In the end, none of the Ann Arbor main line was conveyed to Conrail on April 1, 1976. The bankrupt estate retained ownership of the line north of Cadillac to Frankfort and between Durand and Ann Arbor. The Grand Trunk Western Railway acquired the section between Durand and Ashley, Michigan. Finally, the state of Michigan bought the line between Ann Arbor and Toledo, and also between Cadillac and Ashley. The state leased the sections that it did not own outright, and contracted with Conrail to operate it under a mix of state and federal subsidies. The Grand Trunk Western promptly abandoned most the ex-Ann Arbor's parallel line between Durand and Owosso.

The Michigan Interstate Railway replaced Conrail as the designated operator on October 1, 1977. In June 1980 the state bought the Frankfort–Cadillac and Durand–Ann Arbor sections from the Ann Arbor estate. (Note: Meints includes Durand–Ann Arbor as part of the 1976 acquisition.) Train ferry service out of Frankfort ended in April 1982 amid a financial dispute between the Michigan Interstate Railway and the state. Beginning that October, the Michigan Interstate stopped operating north of Ann Arbor, and the state brought in two new operators: the Michigan Northern Railway for the line north of Alma, and the Tuscola and Saginaw Bay Railway for the line between Alma and Ann Arbor. The state sold the Ann Arbor–Toledo part of the line to the Michigan Interstate in 1985 as part of the settlement of the financial dispute.

The Tuscola and Saginaw Bay replaced the Michigan Northern north of Alma on October 1, 1984. In 1987 the Grand Trunk Western spun off 202 mi of lines in Michigan to the Central Michigan Railway, a sister company of the Detroit and Mackinac Railway. These included the line between Owosso and Durand. At the same time, the state acquired the Grand Trunk Western's remaining 22 mi between Ashley and Owosso. The shortline holding company RailAmerica acquired the Central Michigan Railway in 2004; the Huron and Eastern Railway, another RailAmerica property, subsequently acquired all of the Central Michigan Railway's track.

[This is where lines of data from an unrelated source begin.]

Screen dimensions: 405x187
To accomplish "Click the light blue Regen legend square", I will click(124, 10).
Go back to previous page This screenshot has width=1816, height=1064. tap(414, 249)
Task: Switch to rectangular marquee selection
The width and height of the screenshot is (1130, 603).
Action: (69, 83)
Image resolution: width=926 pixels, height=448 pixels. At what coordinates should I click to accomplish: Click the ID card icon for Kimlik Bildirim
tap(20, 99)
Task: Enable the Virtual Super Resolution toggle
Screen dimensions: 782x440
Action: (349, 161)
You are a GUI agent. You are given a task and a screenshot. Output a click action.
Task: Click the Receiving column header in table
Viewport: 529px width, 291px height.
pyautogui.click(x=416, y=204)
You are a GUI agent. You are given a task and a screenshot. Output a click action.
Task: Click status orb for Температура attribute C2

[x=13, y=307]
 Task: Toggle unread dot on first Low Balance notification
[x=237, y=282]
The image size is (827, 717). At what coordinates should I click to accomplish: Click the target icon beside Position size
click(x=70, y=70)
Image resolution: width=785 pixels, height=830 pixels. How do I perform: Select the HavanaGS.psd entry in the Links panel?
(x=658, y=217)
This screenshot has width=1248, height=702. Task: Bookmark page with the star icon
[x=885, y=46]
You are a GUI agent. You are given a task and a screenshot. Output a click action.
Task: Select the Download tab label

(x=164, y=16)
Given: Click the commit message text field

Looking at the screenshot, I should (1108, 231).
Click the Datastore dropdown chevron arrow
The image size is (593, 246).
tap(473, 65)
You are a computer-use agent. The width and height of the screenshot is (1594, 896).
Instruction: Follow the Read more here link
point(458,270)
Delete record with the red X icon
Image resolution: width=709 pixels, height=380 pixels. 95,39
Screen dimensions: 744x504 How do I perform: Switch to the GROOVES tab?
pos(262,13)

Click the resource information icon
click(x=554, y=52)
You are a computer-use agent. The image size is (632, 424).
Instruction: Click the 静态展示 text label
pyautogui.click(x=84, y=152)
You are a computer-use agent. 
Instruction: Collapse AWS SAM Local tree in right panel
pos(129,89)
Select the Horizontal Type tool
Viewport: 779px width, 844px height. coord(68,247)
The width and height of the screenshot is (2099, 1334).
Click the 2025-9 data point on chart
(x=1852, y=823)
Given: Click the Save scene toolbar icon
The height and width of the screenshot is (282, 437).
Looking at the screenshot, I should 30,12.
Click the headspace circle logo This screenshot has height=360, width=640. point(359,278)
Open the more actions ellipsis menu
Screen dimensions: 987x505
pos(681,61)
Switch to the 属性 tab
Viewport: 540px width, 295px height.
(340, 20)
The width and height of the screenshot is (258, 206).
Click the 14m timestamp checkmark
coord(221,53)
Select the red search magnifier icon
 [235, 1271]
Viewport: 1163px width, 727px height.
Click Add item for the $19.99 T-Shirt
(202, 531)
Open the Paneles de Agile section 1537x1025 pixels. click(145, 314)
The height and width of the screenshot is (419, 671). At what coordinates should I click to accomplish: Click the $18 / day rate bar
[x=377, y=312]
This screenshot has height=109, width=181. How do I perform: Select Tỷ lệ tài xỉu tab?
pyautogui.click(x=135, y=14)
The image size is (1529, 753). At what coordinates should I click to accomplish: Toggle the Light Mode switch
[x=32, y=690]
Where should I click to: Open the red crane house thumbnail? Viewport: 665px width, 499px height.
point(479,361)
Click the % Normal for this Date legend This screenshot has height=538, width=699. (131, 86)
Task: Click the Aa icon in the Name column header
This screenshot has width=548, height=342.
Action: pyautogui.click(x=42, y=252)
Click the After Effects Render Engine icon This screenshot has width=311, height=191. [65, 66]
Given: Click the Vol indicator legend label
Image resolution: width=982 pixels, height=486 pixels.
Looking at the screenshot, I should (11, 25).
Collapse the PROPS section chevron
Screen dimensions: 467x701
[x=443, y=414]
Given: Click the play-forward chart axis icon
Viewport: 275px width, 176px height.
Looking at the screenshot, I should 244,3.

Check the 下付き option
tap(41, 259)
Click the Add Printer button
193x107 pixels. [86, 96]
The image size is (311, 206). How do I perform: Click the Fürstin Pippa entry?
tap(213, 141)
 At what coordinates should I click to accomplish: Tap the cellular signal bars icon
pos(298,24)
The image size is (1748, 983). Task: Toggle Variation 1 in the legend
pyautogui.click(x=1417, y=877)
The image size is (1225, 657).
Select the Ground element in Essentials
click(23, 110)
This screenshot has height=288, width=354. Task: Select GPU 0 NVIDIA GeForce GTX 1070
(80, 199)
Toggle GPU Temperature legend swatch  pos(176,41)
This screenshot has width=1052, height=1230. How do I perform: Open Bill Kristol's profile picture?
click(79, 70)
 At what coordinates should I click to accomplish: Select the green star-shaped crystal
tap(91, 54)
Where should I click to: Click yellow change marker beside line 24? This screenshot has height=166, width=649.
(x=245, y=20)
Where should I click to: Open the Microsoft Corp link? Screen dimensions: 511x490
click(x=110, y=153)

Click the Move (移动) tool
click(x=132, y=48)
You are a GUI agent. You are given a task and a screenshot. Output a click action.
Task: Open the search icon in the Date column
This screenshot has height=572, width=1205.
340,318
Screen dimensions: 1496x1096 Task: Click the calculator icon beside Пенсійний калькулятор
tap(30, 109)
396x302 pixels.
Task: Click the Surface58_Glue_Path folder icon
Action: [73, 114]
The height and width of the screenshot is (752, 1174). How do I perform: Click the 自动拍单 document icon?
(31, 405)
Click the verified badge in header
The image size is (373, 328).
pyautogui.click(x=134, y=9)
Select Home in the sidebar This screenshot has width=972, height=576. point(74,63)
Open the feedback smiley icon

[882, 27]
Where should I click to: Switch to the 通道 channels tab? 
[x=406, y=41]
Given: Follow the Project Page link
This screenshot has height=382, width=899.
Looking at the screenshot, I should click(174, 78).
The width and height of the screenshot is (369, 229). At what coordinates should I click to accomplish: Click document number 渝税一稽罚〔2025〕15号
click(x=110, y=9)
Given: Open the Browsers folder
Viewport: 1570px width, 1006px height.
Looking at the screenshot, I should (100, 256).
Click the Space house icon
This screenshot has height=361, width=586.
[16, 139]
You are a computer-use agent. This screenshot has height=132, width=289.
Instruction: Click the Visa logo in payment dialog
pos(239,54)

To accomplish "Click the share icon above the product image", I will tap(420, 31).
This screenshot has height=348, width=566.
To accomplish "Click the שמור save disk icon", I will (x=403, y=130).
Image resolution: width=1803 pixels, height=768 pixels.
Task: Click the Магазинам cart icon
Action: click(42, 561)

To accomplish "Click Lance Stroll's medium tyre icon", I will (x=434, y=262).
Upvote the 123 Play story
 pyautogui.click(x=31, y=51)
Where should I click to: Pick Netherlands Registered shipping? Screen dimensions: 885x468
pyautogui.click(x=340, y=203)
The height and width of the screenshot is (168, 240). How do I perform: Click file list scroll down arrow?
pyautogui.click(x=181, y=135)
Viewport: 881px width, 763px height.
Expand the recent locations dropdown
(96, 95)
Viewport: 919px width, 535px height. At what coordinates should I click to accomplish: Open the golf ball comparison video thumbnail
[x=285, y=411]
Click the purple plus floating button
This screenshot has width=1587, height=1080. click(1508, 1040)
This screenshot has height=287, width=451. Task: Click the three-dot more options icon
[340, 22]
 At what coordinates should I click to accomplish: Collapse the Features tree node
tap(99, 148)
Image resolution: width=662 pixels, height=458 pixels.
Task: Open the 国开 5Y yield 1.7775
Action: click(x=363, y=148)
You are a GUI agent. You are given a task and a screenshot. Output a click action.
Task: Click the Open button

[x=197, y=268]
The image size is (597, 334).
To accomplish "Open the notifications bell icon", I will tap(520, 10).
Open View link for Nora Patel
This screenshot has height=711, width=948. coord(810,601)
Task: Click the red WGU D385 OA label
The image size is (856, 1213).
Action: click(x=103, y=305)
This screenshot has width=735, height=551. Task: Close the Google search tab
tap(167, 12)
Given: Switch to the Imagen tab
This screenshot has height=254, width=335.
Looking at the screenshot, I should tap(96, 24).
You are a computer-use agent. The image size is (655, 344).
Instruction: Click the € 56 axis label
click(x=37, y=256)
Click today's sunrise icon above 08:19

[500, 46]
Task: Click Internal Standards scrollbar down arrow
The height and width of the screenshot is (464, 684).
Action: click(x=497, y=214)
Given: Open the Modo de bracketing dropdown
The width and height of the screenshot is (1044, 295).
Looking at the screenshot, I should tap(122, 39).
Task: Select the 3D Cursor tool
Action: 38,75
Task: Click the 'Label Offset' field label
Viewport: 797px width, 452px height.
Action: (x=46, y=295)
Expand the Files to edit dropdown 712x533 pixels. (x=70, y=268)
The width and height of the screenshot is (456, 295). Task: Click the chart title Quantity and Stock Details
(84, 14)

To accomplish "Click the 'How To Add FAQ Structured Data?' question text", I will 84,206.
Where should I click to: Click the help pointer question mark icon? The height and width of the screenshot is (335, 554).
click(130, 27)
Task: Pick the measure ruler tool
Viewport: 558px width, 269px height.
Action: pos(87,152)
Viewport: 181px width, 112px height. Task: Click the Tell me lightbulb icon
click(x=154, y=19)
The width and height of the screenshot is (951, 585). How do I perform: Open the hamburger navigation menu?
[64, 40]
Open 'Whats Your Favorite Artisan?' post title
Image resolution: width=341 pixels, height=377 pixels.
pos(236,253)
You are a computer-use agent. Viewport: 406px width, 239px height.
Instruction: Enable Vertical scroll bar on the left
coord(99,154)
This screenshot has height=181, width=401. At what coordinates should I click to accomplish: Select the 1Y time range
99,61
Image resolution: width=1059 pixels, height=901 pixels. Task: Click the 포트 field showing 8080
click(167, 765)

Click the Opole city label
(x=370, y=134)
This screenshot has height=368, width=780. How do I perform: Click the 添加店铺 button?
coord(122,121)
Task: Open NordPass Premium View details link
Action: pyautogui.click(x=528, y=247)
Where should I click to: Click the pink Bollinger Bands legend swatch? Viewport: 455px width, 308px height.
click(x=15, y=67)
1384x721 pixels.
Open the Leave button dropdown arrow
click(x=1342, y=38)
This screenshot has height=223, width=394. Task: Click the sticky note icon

With the end of cross-Lake Michigan ferry service the line was effectively unused beyond Yuma. Nothing came of a proposal by a new company, the Elberta, Betsie River Valley and Michigan Railway, to resume service in the early 1990s. A proposal to convert the line between Frankfort and Thompsonville into a rail trail was stalled for years by litigation over property ownership around Crystal Lake. The lawsuit was settled in 1996, permitting the development of the Betsie Valley Trail.

== Passenger service ==
Scheduled passenger service on the line ended in 1950. In 1898, scheduled service amounted to one round-trip between Toledo and Frankfort and another between Toledo and Mount Pleasant. A journey over the full route took 11 hours. In Frankfort, connection was made with steamships serving Wisconsin and Michigan's Upper Peninsula.